Reunirse en familia para desayunar debería ser un ritual sagrado, amanecer juntos, vivos y con un nuevo día y sus posibilidades por delante deberían ser celebradas apropiadamente y no sólo tomadas como rutina y darlas por sentado, porque si de algo estamos seguros es que nada dura para siempre. Lo único constante es el cambio, la evolución y la transformación. Hace poco -para nuestro especial del día de las madres- la chef Asmiriam Roa nos compartía que su mamá solía decirle que el desayuno era la comida más importante porque luego no sabrás si podrás compartir otra comida durante el día. ¡Cuánta verdad en sus palabras!

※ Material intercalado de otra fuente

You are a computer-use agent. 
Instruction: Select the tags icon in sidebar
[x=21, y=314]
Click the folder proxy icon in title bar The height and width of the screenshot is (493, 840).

De niña solía pasar parte de mis vacaciones escolares en casa de una de mis tías maternas junto con su esposo y primos, quienes eran bastante mayores que yo. Él era cardiólogo y fue durante toda mi vida mi abuelo de reemplazo porque el mío había partido cuando tenía 5 años, era un hombre metódico y siempre impecable, cuidadoso de los detalles y las formas, sutil y muy bien educado y cuando pienso en él recuerdo vívidamente un ritual gastronómico del que fui parte muchas veces y que dibuja una sonrisa en mi rostro de inmediato.

Todas las mañanas, una vez acicalado y casi listo para irse a su consulta, se sentaba en la mesa de la cocina a desayunar. Su primera comida era avena, en hojuelas, remojada la noche anterior y cocida a fuego bajo con leche, sin azúcar, algunas veces la acompañaba con tostadas de pan de molde, otras veces las dejaba para untar con un poco de mermelada, mantequilla y queso blanco recién rallado. No le gustaba su avena espesa sino líquida, servida en un plato hondo, aún tibia, para comer con cucharilla mientras hacía repaso del día que tenía por delante o los pendientes del día anterior. Jamás lo vi revisando su teléfono mientras comía, estaba atento a cada palabra que llevaba la conversación como una danza. Era la personificación del buen hablar para no entorpecer el silencio.

Así cada vez, con más o menos inconvenientes en su vida, sereno, tranquilo, aguardando el día pero sin anticiparse, disfrutando del ritual, compartiéndolo amorosamente con quienes teníamos la dicha de estar allí. Exhibiendo la sabiduría que sólo llega con la edad, no sólo con la experiencia. Es cierto que “Ningún mar en calma ha hecho experto a un marinero” pero también es cierto que sin una mente sosegada, impávida y racional el marinero puede tomar malas decisiones y por más experiencia que tenga puede terminar naufragando.

El mar está allí, algunas veces va a ser apacible y predecible, otras veces tempestuoso y arrasador, disfrutaremos de sus aguas, nos bañaremos en ellas, nos quedaremos en la orilla para observar las puestas de sol y algunas personas como yo, lo haremos pensando en el plato de avena, en el ritual y en las lecciones que yacen en las pequeñas cosas de la vida.

Hace ya 12 años que no está, hace mucho que no me siento en esa mesa, pero siempre lo recuerdo, agradezco los recuerdos y las lecciones y sobre todo un plato de avena al desayuno, en familia. Que venga lo que tenga que venir, después.